That's like a severance check for retiring.

That is insane!!!!

Guest Peeves
Posted

We do that here, too, but we don't call it kindergarten.

Call it as it is, day care.

Guest Peeves
Posted

All-Day Kindergarten can easily be done by an ECE worker. Having Unionized teachers do it was a favour to the Union.

BTW I just read that if teacher bank all their alloted sick days they can receive up to a 46,000 payout at retirement above and beyond their incredible pension.

That's like a severance check for retiring.

That is insane!!!!

What is more insane, if they bank the 200 'sick' days accumulated over the life of their employment ...years... the payout for the banked days is at the wage rate at which they retire, not the rate in place when the days were banked. I love governments that have given these sweetheart deals for votes just because "WE" can be taxed to pay for the perks.

Posted

Call it as it is, day care.

That's not what it is. I have worked in both a school and an early childcare centre. They are very different, though both have a very strong educational component.

Posted (edited)

In Ontario, junior kindergarten begins for children in the year in which they turn 4, Smallc.

Edit: Sorry, I see the information has already been provided.

Edited by Evening Star
Posted

In Ontario, junior kindergarten begins for children in the year in which they turn 4, Smallc.

Interesting. Here, we call that nursery. Still, it isn't the same as daycare.

Posted

Those don't seem like unreasonable demands.

They seem pretty unreasonable to me, and I'm hardly one who's noted for his sympathy for overpaid teachers.

First, you don't just change the rules of the game halfway through a career, at least not without major compensation.

Teachers nearing retirement would have calculated that extra money into what they're going to get. Now suddenly you sweep it away. How would you feel if you had $30,000 you could cash out, and suddenly the government of smiling Dalton McGuinty says "We changed our minds. You don't get it. WE do!"

Don't get me wrong. I don't think you should be able to cash out sick leave. But you start that sort of thing with new hires, not with those who have already been working at it for decades.

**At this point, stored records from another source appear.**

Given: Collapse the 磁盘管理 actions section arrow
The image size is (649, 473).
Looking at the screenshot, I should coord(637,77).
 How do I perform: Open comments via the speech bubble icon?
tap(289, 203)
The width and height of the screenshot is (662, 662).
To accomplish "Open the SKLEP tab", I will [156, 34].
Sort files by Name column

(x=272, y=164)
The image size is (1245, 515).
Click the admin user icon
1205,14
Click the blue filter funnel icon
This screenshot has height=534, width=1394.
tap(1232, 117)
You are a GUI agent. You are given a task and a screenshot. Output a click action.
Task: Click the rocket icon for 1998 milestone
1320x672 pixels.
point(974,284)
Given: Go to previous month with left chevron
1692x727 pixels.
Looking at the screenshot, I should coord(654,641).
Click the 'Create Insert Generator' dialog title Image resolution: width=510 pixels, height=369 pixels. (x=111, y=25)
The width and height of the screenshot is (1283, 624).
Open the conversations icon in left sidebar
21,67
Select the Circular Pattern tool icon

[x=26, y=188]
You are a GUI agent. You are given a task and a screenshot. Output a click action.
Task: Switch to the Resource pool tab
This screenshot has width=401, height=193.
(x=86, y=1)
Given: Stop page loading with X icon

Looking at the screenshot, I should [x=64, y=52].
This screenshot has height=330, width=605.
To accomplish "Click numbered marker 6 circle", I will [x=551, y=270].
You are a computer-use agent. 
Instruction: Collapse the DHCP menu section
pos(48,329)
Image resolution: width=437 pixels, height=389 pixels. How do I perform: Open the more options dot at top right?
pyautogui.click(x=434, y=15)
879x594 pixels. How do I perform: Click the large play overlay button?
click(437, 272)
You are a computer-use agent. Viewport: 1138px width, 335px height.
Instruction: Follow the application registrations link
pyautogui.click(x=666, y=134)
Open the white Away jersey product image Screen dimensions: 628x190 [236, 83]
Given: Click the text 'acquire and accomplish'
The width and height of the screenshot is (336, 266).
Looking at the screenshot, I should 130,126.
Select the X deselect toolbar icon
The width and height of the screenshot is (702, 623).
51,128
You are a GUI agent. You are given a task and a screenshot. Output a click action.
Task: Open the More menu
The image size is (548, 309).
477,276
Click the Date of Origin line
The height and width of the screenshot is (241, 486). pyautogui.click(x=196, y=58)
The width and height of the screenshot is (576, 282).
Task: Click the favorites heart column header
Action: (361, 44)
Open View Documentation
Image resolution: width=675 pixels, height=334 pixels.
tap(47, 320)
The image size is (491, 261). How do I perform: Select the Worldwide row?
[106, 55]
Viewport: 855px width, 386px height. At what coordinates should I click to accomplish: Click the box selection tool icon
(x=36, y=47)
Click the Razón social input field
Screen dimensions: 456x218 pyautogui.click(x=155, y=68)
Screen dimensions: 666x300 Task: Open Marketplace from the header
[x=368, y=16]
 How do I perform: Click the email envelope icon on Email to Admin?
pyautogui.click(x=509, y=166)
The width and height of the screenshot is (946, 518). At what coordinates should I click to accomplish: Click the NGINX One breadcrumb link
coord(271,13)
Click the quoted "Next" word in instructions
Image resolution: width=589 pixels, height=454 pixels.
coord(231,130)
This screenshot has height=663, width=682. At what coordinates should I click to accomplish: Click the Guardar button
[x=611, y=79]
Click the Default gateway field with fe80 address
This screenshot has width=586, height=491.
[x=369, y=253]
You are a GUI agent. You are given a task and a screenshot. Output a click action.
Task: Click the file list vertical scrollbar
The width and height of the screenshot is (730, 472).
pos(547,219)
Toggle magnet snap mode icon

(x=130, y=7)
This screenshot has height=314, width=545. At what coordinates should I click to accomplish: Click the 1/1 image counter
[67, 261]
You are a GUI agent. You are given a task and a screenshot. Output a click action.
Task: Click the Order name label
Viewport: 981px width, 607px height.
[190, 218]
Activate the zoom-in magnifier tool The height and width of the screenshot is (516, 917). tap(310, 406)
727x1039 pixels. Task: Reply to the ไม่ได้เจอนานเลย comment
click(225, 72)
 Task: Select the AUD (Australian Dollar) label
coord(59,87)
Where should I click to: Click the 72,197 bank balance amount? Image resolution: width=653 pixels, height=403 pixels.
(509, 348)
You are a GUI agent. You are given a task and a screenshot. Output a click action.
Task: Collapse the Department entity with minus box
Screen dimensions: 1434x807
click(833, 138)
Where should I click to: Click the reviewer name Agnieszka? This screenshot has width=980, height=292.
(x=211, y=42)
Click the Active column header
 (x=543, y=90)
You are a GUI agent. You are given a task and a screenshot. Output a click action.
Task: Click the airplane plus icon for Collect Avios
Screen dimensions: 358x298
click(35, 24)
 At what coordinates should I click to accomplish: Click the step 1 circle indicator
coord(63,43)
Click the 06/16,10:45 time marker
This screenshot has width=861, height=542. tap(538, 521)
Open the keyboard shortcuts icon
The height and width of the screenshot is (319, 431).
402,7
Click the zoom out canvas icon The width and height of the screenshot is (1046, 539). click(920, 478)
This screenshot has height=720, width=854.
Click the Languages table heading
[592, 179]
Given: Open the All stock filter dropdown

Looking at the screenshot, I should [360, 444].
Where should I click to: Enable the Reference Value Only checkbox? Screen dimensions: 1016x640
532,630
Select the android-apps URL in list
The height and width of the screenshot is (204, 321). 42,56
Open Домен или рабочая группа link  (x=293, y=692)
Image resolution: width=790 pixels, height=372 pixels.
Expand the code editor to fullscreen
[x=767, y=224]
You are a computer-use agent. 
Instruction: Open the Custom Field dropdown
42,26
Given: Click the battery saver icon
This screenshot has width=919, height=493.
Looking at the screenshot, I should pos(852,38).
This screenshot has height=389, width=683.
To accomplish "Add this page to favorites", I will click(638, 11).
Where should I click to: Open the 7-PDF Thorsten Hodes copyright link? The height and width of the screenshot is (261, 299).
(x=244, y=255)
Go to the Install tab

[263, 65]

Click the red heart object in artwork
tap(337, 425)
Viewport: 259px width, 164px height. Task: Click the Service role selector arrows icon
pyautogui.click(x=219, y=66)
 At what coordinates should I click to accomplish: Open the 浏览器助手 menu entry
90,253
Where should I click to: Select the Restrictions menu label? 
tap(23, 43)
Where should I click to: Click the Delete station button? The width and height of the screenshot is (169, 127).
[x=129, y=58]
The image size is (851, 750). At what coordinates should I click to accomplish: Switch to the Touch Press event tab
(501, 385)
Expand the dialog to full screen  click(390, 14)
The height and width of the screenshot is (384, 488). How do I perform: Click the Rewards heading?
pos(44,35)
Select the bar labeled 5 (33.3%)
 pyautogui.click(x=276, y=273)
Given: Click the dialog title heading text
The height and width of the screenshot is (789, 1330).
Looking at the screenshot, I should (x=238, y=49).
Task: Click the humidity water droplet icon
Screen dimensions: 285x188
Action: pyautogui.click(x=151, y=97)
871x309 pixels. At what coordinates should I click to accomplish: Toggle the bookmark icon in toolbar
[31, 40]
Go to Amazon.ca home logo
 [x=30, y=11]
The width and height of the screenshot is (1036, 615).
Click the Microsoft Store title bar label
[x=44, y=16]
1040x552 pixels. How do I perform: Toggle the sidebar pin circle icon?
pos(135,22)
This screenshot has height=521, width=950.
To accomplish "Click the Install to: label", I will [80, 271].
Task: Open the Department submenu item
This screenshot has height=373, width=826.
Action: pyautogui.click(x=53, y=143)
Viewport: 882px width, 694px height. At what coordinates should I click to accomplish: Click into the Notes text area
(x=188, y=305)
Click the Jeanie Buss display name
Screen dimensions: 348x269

Second. You don't slash sick leave from 20 days, which is overly generous in my opinion, to 6 days right off the bat. Not to mention not allowing them to accumulate leave. Accumulated leave is what good employees have. I have quite a bit. However, I know a lot of people who have none because they take every single sick day they are entitled to, whether they're healthy or not. When I get older, and am less healthy, I might need to use that sick leave much more than I have been in the past. I would not look kindly on it being taken away.

The pay freeze is doable. The sick leave is going to lead to a long strike if it's not phased in intelligently.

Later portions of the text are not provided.